■ Exercise brief ■
The answer must consist only of the lines from the line with "The image size is (736, 681)." to the line with "Task: Open Pooja Varman's profile picture", both included, exactly as they stand below.

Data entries
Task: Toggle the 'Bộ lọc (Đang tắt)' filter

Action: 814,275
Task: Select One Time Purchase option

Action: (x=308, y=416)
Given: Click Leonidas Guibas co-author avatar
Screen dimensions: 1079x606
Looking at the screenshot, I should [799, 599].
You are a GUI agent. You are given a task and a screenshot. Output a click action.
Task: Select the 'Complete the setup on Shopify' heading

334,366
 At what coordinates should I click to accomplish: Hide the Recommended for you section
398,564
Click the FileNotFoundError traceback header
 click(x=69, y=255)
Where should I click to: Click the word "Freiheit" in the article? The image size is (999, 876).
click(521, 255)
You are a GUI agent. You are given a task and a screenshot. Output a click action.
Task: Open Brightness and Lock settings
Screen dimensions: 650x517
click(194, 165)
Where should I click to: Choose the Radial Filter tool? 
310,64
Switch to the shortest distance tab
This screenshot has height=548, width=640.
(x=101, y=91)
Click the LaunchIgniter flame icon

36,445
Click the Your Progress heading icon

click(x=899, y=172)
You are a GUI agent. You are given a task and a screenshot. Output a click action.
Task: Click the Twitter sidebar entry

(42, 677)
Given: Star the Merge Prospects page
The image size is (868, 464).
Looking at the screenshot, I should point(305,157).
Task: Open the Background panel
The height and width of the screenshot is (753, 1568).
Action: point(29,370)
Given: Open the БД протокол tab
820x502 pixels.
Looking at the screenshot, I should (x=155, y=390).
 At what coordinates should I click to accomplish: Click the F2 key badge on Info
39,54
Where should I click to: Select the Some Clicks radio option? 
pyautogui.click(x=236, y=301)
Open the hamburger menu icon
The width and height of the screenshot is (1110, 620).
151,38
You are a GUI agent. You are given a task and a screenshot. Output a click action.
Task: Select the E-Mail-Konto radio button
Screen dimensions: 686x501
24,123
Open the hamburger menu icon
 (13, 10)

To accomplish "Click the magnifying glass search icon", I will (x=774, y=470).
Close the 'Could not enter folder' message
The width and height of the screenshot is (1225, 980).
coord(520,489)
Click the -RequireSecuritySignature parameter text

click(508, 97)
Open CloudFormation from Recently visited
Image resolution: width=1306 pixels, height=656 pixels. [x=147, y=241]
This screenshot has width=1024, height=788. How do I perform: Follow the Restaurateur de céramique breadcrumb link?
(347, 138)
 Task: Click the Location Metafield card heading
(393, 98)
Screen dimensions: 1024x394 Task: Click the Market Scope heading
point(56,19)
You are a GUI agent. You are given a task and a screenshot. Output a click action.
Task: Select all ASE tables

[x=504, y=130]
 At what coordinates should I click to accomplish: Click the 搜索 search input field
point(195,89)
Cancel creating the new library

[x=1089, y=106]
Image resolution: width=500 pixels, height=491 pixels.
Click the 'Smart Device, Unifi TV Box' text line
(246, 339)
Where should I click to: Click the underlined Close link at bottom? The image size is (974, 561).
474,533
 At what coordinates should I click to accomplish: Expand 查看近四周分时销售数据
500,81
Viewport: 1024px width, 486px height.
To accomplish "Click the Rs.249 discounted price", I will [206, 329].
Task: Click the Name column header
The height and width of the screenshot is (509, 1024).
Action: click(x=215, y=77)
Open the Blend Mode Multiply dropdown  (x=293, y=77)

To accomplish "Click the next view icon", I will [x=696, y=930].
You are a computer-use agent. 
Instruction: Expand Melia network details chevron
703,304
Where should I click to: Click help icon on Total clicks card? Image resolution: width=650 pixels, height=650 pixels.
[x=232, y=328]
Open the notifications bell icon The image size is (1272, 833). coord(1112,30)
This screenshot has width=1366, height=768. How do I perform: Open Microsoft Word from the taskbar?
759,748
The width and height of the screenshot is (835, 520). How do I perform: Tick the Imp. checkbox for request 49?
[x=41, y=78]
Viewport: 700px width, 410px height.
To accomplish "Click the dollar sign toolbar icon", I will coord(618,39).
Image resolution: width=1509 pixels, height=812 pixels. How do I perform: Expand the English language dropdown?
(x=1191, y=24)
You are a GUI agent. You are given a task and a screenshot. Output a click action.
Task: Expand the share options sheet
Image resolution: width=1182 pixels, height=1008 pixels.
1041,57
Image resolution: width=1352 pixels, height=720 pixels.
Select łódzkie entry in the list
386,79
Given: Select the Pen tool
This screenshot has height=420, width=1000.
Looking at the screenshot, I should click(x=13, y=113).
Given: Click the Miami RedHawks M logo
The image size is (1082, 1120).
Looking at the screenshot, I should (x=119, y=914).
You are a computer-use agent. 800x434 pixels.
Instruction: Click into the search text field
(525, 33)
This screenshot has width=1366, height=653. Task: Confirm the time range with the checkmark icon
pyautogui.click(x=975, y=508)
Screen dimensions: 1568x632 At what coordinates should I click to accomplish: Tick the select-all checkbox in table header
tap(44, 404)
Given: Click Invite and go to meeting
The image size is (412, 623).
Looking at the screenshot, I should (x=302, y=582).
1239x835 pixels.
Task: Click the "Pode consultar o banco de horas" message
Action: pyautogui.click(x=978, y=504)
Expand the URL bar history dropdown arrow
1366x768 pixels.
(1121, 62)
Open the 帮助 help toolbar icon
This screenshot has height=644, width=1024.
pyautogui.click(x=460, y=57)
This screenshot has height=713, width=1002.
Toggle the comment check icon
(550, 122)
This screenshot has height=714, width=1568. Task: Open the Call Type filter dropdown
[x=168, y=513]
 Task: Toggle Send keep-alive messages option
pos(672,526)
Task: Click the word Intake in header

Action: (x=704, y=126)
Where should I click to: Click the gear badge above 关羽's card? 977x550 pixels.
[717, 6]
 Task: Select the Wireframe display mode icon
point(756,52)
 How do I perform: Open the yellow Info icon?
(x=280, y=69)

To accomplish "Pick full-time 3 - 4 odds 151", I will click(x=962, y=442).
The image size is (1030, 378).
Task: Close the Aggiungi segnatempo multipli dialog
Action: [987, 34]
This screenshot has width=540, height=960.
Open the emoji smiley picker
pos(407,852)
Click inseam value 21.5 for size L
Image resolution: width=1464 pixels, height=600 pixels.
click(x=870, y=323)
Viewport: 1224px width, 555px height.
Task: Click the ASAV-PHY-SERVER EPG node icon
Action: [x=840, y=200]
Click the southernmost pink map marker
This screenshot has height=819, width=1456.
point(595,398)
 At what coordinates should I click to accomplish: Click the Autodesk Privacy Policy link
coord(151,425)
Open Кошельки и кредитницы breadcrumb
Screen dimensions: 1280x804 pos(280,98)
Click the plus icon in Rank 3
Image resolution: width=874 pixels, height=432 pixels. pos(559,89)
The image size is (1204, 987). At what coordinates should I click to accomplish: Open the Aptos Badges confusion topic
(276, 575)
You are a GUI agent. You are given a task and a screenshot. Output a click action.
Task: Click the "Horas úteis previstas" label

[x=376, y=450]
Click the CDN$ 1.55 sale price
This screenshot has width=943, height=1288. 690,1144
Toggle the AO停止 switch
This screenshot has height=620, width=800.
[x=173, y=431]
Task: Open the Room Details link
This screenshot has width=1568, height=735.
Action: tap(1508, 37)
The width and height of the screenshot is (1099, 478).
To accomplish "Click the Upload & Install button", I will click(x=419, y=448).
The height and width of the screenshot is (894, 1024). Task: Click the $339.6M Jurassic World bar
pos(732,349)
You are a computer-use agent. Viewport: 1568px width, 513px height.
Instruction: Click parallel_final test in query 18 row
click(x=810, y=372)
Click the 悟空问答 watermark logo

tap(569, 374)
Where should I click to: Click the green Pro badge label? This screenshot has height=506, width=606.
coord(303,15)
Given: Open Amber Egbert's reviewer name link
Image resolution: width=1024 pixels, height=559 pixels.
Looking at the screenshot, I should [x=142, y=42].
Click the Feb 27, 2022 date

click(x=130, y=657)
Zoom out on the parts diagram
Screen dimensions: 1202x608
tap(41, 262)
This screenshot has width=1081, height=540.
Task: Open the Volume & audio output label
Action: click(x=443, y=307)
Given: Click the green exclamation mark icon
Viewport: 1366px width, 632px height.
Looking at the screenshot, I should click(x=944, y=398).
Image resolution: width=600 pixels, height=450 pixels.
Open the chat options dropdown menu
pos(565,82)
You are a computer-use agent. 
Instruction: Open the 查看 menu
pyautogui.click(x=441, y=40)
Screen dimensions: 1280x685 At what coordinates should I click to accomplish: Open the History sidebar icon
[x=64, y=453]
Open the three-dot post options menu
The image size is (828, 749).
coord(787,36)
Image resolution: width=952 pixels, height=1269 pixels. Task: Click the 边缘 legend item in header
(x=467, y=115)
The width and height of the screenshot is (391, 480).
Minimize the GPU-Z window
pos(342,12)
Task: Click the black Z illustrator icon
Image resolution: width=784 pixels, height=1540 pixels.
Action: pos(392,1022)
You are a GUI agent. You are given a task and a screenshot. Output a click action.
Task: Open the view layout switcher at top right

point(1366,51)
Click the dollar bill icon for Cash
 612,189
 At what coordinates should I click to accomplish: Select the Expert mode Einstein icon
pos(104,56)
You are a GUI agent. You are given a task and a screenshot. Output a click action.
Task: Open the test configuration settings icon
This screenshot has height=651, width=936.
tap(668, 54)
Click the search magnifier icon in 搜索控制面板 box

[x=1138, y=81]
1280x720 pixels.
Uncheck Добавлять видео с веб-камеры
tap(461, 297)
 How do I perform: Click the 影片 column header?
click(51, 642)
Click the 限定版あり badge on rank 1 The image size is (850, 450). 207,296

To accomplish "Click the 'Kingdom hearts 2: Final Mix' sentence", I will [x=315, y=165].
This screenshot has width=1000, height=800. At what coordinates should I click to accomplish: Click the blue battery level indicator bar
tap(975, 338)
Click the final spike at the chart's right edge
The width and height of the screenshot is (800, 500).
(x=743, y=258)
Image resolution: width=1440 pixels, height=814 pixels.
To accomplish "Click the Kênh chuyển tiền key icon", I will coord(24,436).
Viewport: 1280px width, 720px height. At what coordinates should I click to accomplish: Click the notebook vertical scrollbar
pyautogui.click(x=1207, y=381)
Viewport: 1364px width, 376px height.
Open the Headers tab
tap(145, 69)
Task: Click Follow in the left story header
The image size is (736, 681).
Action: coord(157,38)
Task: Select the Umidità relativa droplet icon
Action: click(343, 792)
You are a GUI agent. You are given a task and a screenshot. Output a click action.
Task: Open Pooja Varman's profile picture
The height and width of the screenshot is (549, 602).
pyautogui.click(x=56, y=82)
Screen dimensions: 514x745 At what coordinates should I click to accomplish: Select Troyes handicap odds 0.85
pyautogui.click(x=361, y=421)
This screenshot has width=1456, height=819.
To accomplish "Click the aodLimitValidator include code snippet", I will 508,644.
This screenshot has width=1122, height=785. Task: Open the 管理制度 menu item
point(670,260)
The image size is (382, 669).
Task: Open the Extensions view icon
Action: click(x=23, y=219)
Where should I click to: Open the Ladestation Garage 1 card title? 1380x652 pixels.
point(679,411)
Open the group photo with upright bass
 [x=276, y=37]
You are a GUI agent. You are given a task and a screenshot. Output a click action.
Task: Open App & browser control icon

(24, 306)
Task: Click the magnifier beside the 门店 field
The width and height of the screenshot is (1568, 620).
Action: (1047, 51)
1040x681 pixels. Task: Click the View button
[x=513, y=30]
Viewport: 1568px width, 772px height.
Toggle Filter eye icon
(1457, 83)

■ Answer to this task ■
The image size is (736, 681).
Action: coord(157,38)
Task: Select the Umidità relativa droplet icon
Action: click(343, 792)
You are a GUI agent. You are given a task and a screenshot. Output a click action.
Task: Open Pooja Varman's profile picture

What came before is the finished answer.